Thank you Melissa for the wisdom and encouragement.  It's exactly what I needed at this moment.

Hugs

Sue

At 11:59am on October 26, 2018, riet said…

dear Melissa,

I wanted to send you this message on the 24th of this month.  I knew , this was "the" difficult date for you.  But as always life came between it. 

I just wanted to tell you: I feel with you.  Nothing can ease the pain of this day. I hope you are feeling  a bit better . As well as can be possible. I know even the good moments now are only bleak reflections of the glorious life that once was ours.  

I like to read your posts.  Some of them already helped me through real heavy moments. Thank you for them.

A  big hug to you. Take care 

At 7:16am on October 19, 2018, DIVA70 said…

Hi Melissa...it is comforting to know that someone identifies with the agony I am experiencing. For he most part I try not to share too much with family and friends. But with you and the others on this site I feel I can speak my truth. Someone close to me jokingly said well, youre single now! As if I wanted to be single....I am a WIDOW....big difference in my book. Anyway, thank you for understanding.

At 6:53am on April 6, 2018, Susan said…

Hi Melissa,

   I feel like I have learned way too much about glioblastoma, medicines, tests, etc.

   I hope you are coping well. On Dec. 7... It will be 2 years.

Susan

At 8:42pm on April 2, 2018, going.on.slowly said…

Hi Melissa.  Thanks for the idea of EMDR.   Regarding your phone call wish...my son texted his dad several times (on Tom's cell which was active for a few months since he had all of his business contacts on it) and I text him on my phone.  Of course, I write him too but the most powerful thing that I did in my grief support group was write him when I was worried about the kids etc. and then have HIM write back.  It was like I was "channeling" him...

At 11:18pm on March 9, 2018, going.on.slowly said…

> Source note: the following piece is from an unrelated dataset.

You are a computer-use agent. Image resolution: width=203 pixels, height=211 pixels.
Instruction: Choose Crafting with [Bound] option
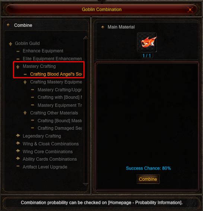tap(60, 97)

Hi Melissa.  I don't know if I can do this. In many ways I felt like I was doing better the first year but I think I was in shock.  I put on my "mask" for the people around me.  I had a life and a future to look forward to.  I have friends who care about me but I feel numb and flat.  I want to feel grateful and appreciate the world around me but I really am just faking it.  I can hardly stay awake and i force myself to stay in the moment.  It's hard to understand the purpose of anything.  I know there are people out there who have nothing and I should feel grateful for what I do have but I can't shake this fog I'm in.   

At 10:28pm on March 7, 2018, going.on.slowly said…

Hi Melissa.  The photos of your husband are lovely.  He looks like a kind and gentle soul.  And the dog looks a lot like ours too:) Kindest Regards, Barb (going.on.slowly)

At 10:40am on February 20, 2018, ForeverMourning said…

Hi Melissa,
Thanks for the kind words.  I am so glad I found this site. :)

At 3:22pm on January 17, 2018, Carmen513 said…

Hi Melissa,

Thanks for the add friend. I am so sorry for the loss of your precious soulmate and husband Gilbert.

This whole grief thing is quite surreal. It has been 6 mths since my Bobby left now,and I guess Im coping better, but if Im being honest Im pretty pissed too.

So many times ,day or night I long to talk to him like we used too, and all I hear is my own thoughts or feel an emptiness..

I feel married but flying solo. Bat shit crazy.

Smiles and hugs for miles Melissa, You and Gilbert are in my thoughts x

At 7:24pm on January 14, 2018, Dianne in Nevada said…

Welcome to Widville, Melissa. I'm so sorry for your loss, but pleased you found us. You’ll find caring support and friendship here.

Join the Groups that fit you to find others that share your experience. Check out the Forum Discussions and Chat Room for conversations on all sorts of topics. Share your story. You'll find the latest news on the HOME page.